1 . Depois destas coisas o rei Assuero engrandeceu a Haman, filho de Hamedata, o agagita, e o exaltou, pondo-lhe o assento acima dos de todos os príncipes que estavam com ele.
2 . E todos os servos do rei que estavam à porta do rei se inclinavam e se prostravam perante Haman, porque assim ordenara o rei a seu respeito: porém Mardoqueu não se inclinava nem se prostrava.
3 . Então os servos do rei que estavam à porta do rei disseram a Mardoqueu: Por que transgrides a ordem do rei?
4 . E sucedeu que, dizendo-lhe eles isso dia após dia, e não lhes dando ele ouvidos, o fizeram saber a Haman, para verem se o procedimento de Mardoqueu seria tolerado; pois ele lhes tinha declarado que era judeu.
5 . Vendo, pois, Haman que Mardoqueu não se inclinava nem se prostrava diante dele, encheu-se de furor.
6 . Mas, achou pouco tirar a vida somente a Mardoqueu; porque lhe haviam declarado o povo de Mardoqueu.
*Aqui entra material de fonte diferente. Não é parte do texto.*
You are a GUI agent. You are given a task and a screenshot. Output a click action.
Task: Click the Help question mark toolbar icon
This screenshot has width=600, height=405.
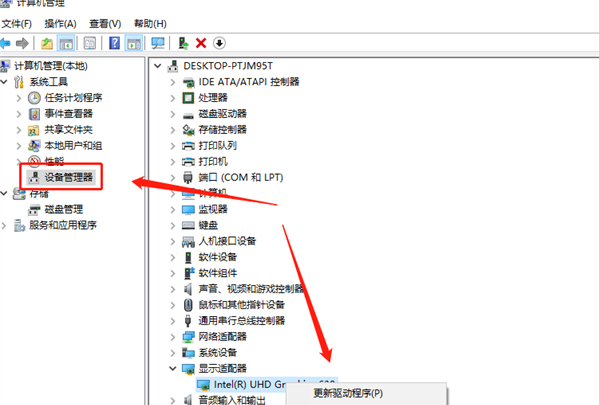115,43
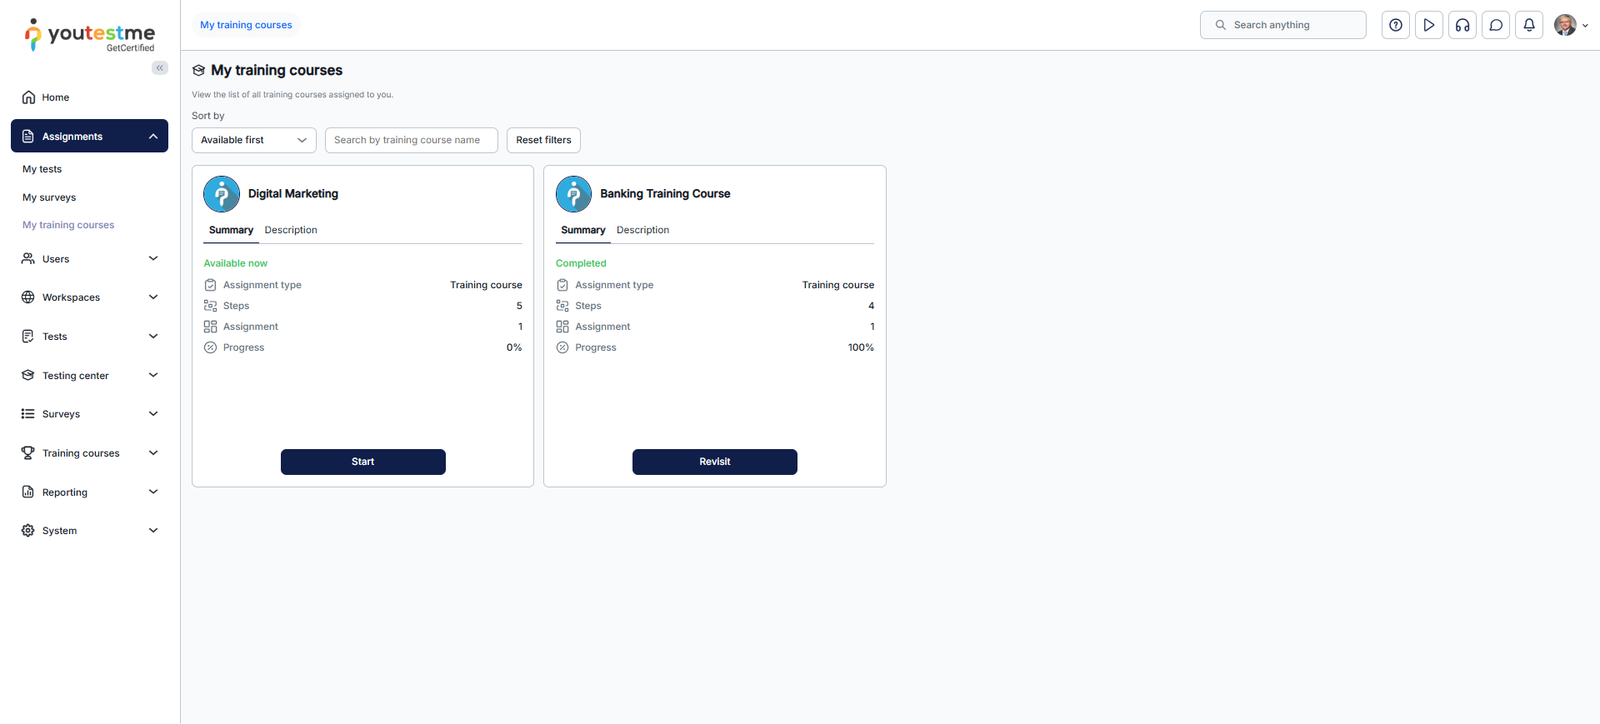Image resolution: width=1600 pixels, height=724 pixels.
Task: Click the YouTestMe logo
Action: (90, 35)
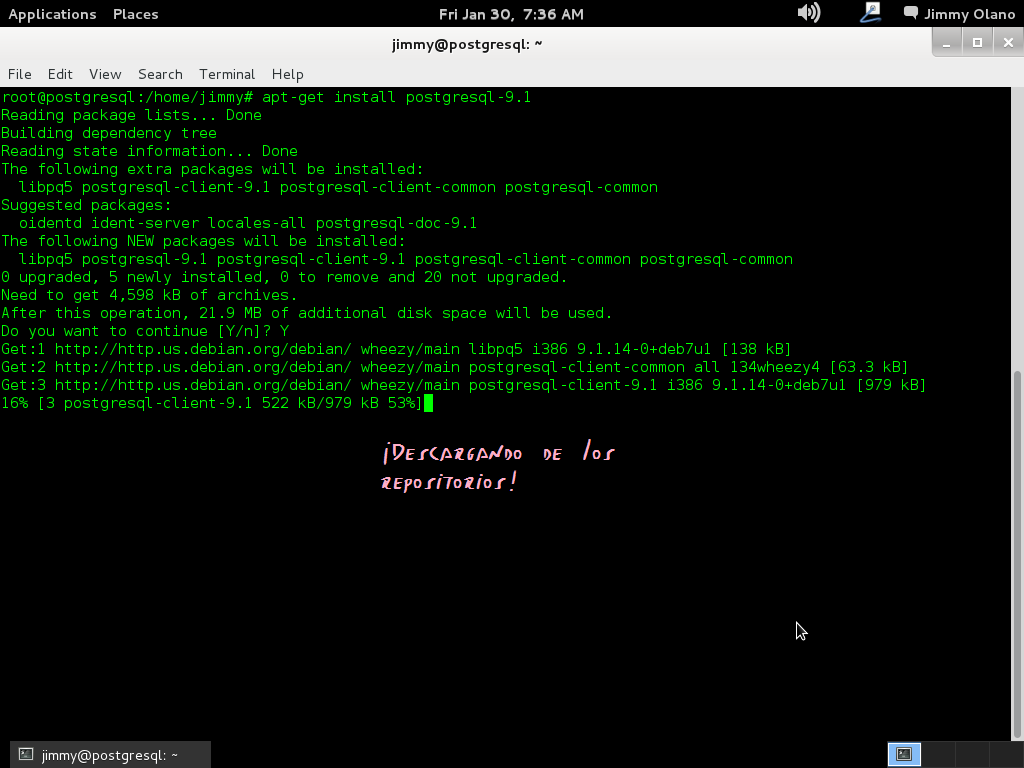Expand the Places menu
The height and width of the screenshot is (768, 1024).
135,14
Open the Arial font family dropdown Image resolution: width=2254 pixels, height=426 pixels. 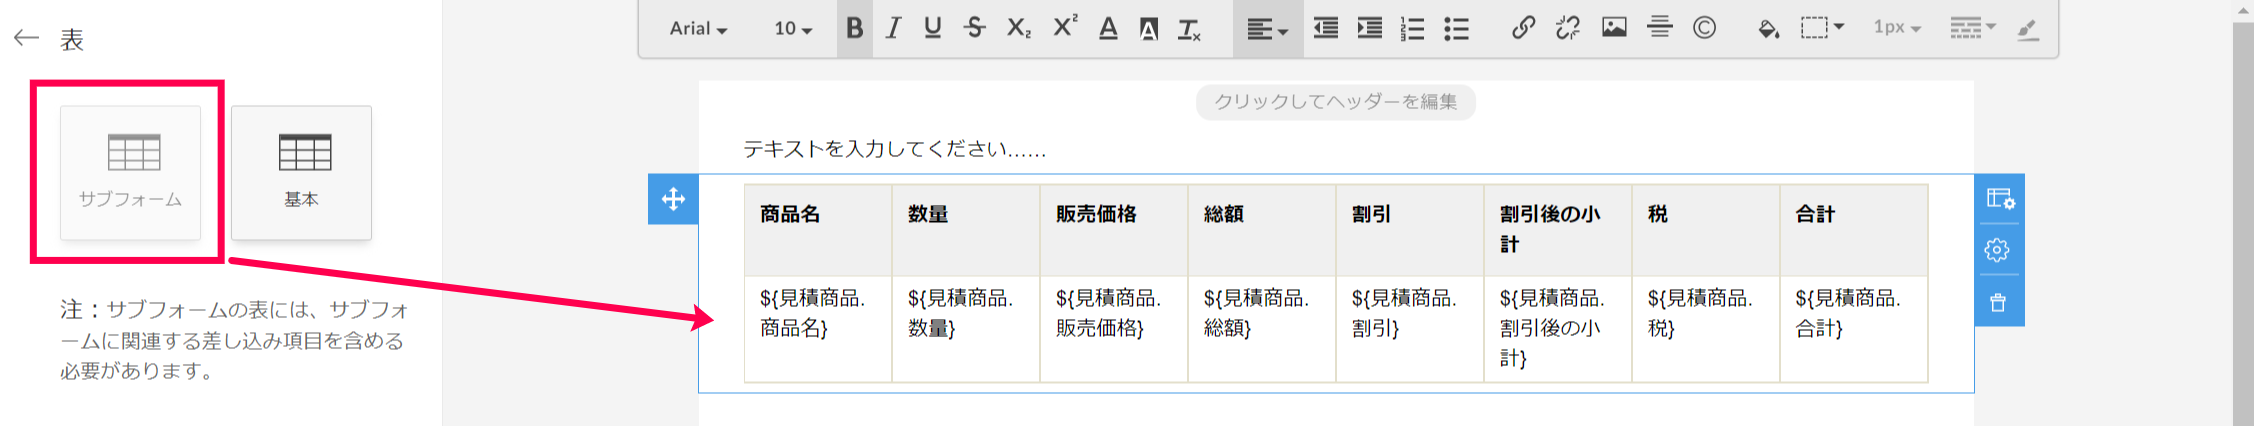[x=698, y=29]
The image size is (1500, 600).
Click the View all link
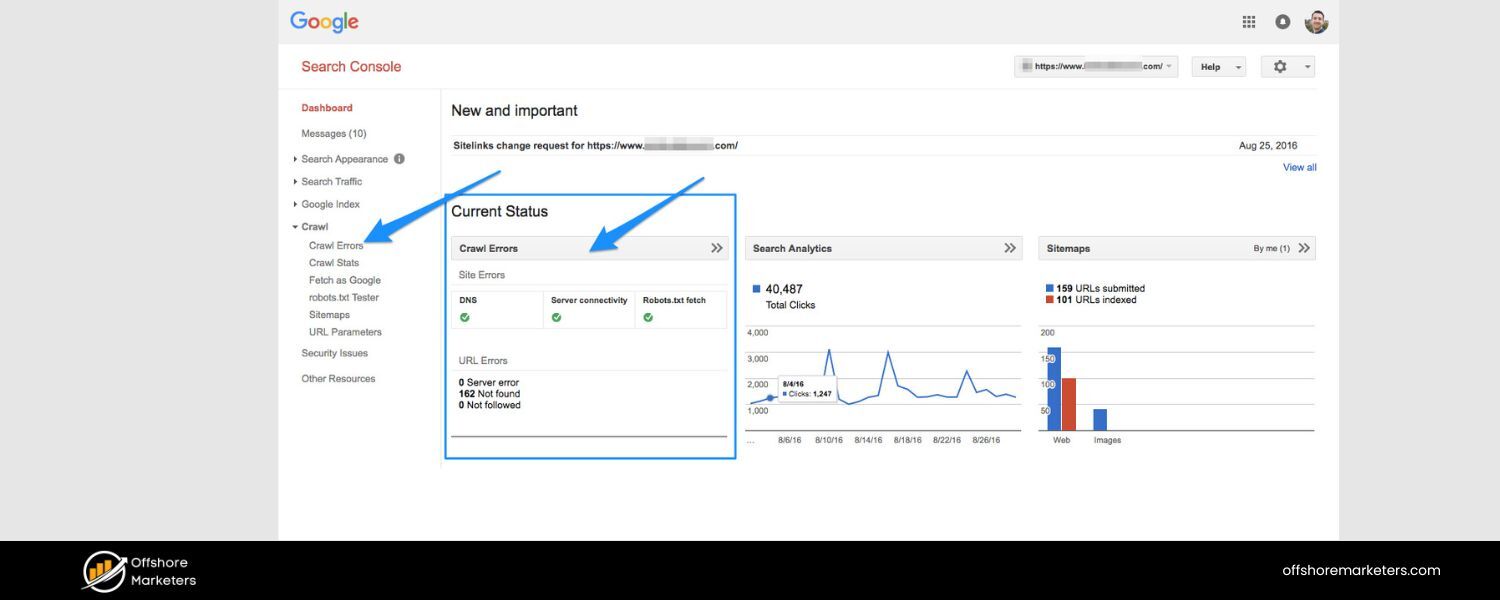[x=1299, y=166]

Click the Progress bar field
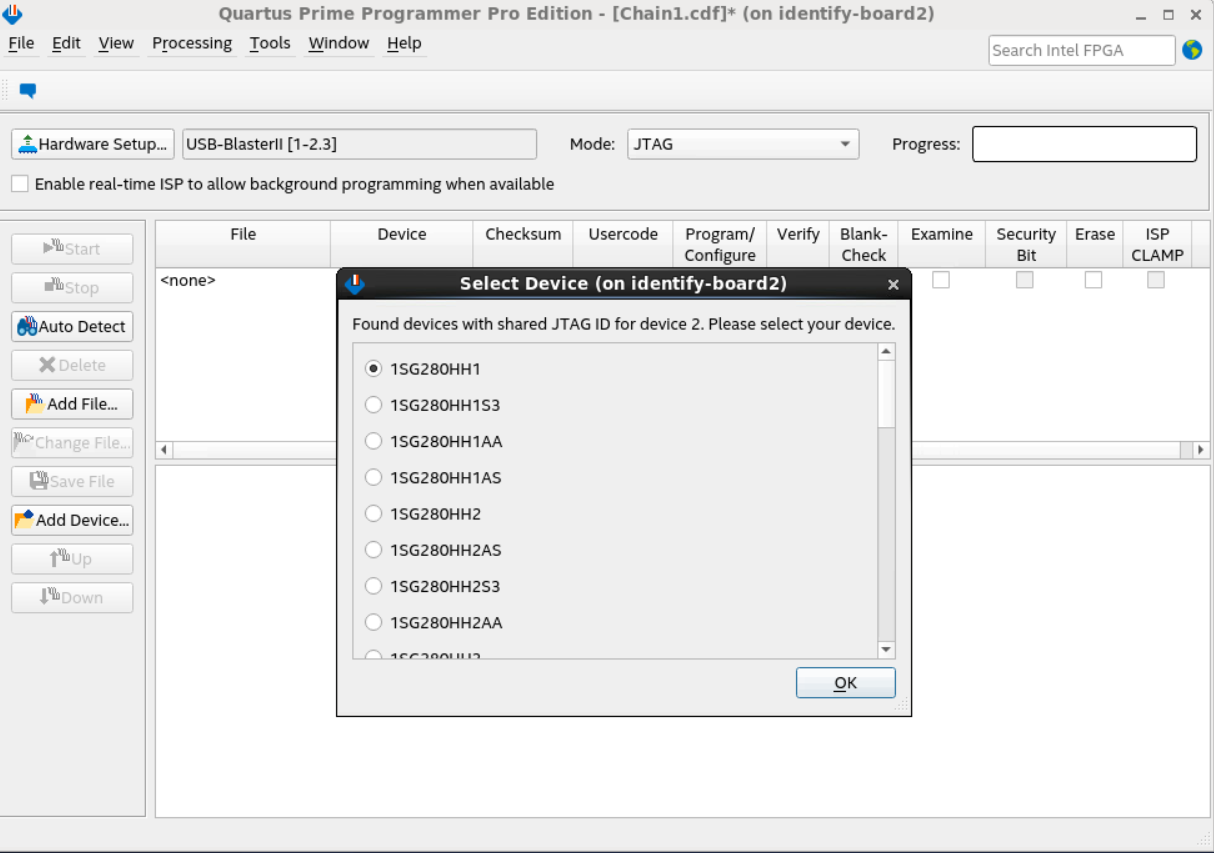1083,143
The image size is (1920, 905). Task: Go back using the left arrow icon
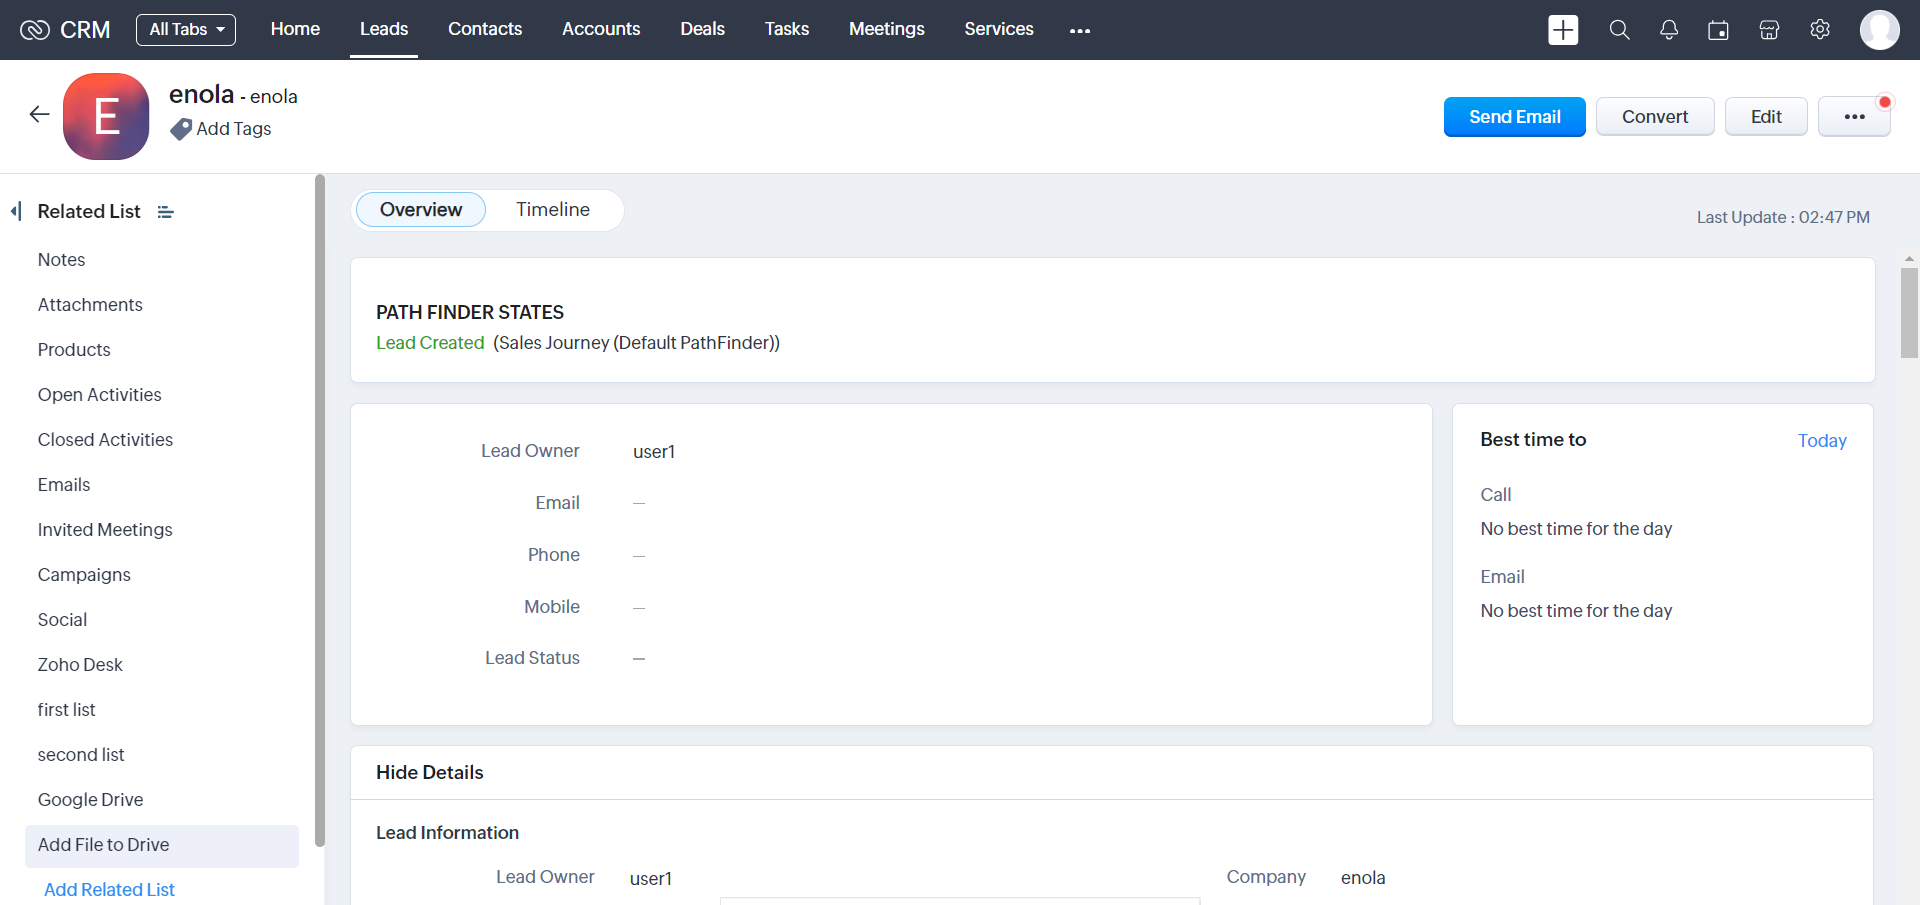pyautogui.click(x=39, y=115)
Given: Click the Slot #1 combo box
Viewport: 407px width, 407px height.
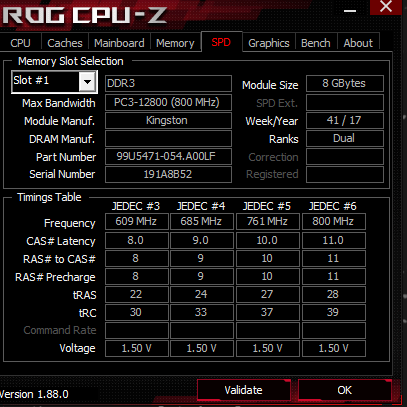Looking at the screenshot, I should pos(54,82).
Por esse motivo Haman procurou destruir todos os judeus, o povo de Mardoqueu, que havia em todo o reino de Assuero.
7 . No primeiro mês, que é o mês de nisan, no ano duodécimo do rei Assuero, se lançou Pur, isto é, a sorte, perante Haman, para cada dia e para mês, até o duodécimo, que é o mês de adar.
8 . E Haman disse ao rei Assuero: Existe espalhado e disperso entre os povos em todas as províncias do teu reino um povo, cujas leis são diferentes das leis de todos os povos, e que não cumprem as leis do rei; pelo que não convém ao rei tolerá-lo.
9 . Se bem parecer ao rei, decrete-se que seja destruído; e eu pagarei dez mil talentos de prata aos encarregados dos negócios do rei, para os recolherem ao tesouro do rei.
10 . Então o rei tirou do seu dedo o anel, e o deu a Haman, filho de Hamedata, o agagita, o inimigo dos judeus;
11 . e disse o rei a Haman: Essa prata te é dada, como também esse povo, para fazeres dele o que bem parecer aos teus olhos.
12 . Então foram chamados os secretários do rei no primeiro mês, no dia treze do mesmo e, conforme tudo, quando Haman ordenou, se escreveu aos sátrapas do rei, e aos governadores que havia sobre todas as províncias, e aos príncipes de todos os povos; a cada província segundo o seu modo de escrever, e a cada povo segundo a sua língua; em nome do rei Assuero se escreveu, e com o anel do rei se selou.
13 . Entiaram-se as cartas pelos correios a todas províncias do rei, para que destruíssem, matassem, e fizessem perecer todos os judeus, moços e velhos, crianças e mulheres, em um mesmo dia, a treze do duodécimo mês, que é o mês de adar, e para que lhes saqueassem os bens.
14 . Uma cópia do documento havia de ser publicada como decreto em cada província, para que todos os povos estivessem preparados para aquele dia.
15 . Os correios saíram às pressas segundo a ordem do rei, e o decreto foi proclamado em Susa, a capital. Então, o rei e Haman se assentaram a beber, mas a cidade de Susa estava perplexa.